Marine la peine

Jean-Marie Le Pen et le FN : l'héritage

Marine Le Pen n'a rien inventé : elle a hérité d'une entreprise familiale. Son père, fondateur du Front national en 1972, aura passé un demi-siècle à collectionner les condamnations pour négationnisme, injures racistes et violences. On les a comptées : au moins une dizaine, sur cinq décennies. Voici le casier de famille — celui qu'on préférerait qu'on oublie avant 2027.

Condamnation définitive

Violences sur une candidate à Mantes-la-Jolie (1997)

En pleine campagne, Jean-Marie Le Pen agresse physiquement la candidate socialiste Annette Peulvast-Bergeal.
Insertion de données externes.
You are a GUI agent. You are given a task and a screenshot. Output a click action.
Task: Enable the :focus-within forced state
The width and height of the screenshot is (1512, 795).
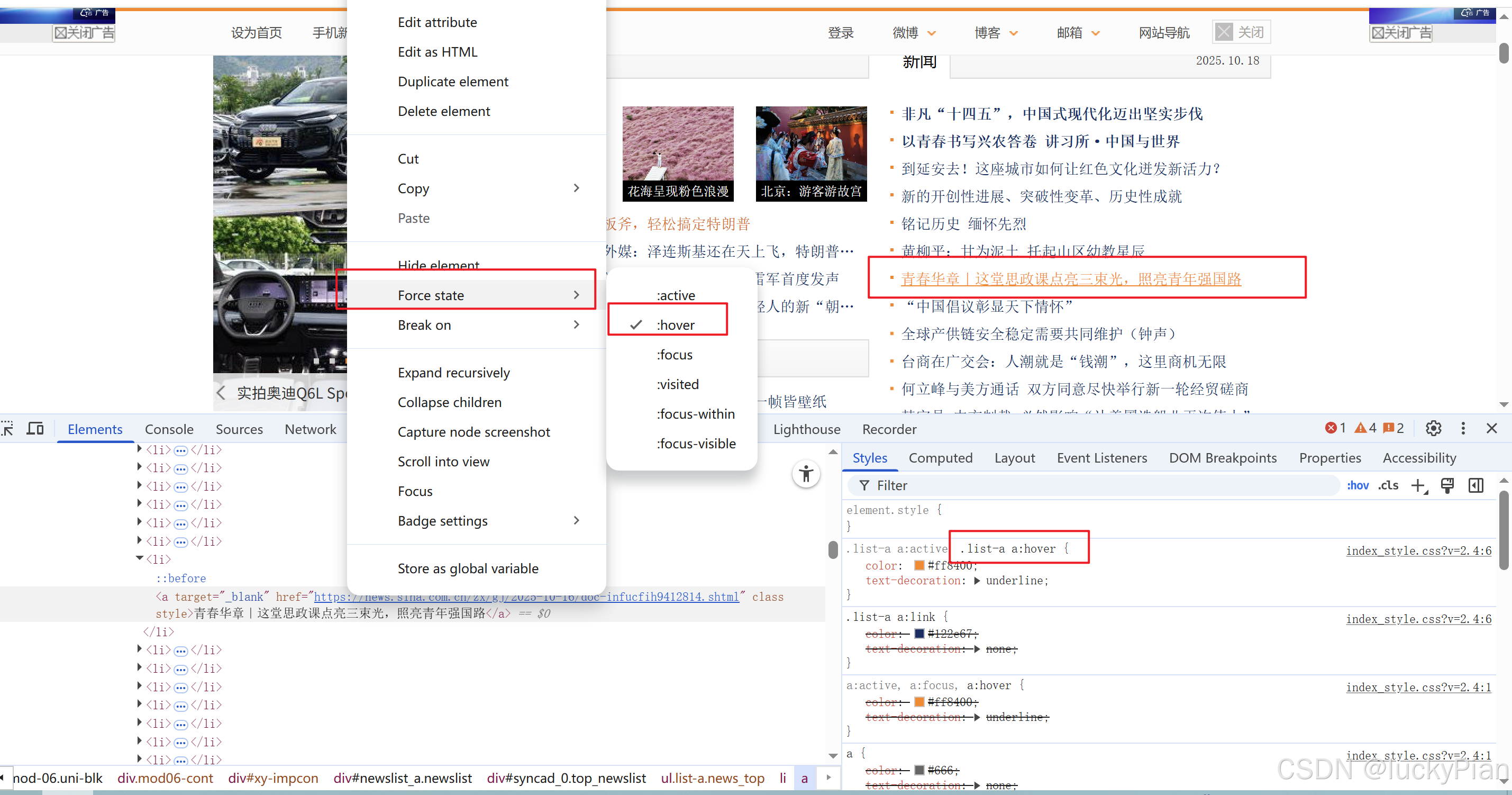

Condamnation définitive, un an d'inéligibilité, perte de son siège d'eurodéputé.

Condamnation définitive

« Je crois à l'inégalité des races » (1996)

Déclaration assumée à l'université d'été du FN en 1996. Jean-Marie Le Pen est condamné au civil à indemniser l'Union des étudiants juifs de France, confirmé en appel.

Condamnation définitive

1995 : deux morts en marge du Front national

En 1995, Ibrahim Ali, 17 ans, est tué par des colleurs d'affiches FN, et Brahim Bouarram noyé en marge du défilé du parti. Meurtriers condamnés ; JMLP parlait de « fait divers ».

Condamnation définitive

« Durafour-crématoire » (1988)

Le jeu de mots antisémite de Jean-Marie Le Pen sur le ministre Michel Durafour lui vaut une condamnation définitive pour injure publique en 1993.

Condamnation définitive

Un disque à la gloire du IIIᵉ Reich (1968)

Bien avant le FN, Jean-Marie Le Pen éditait des disques. Dont un vantant l'arrivée d'Hitler comme un mouvement « populaire et démocratique ». Condamné pour apologie de crimes de guerre.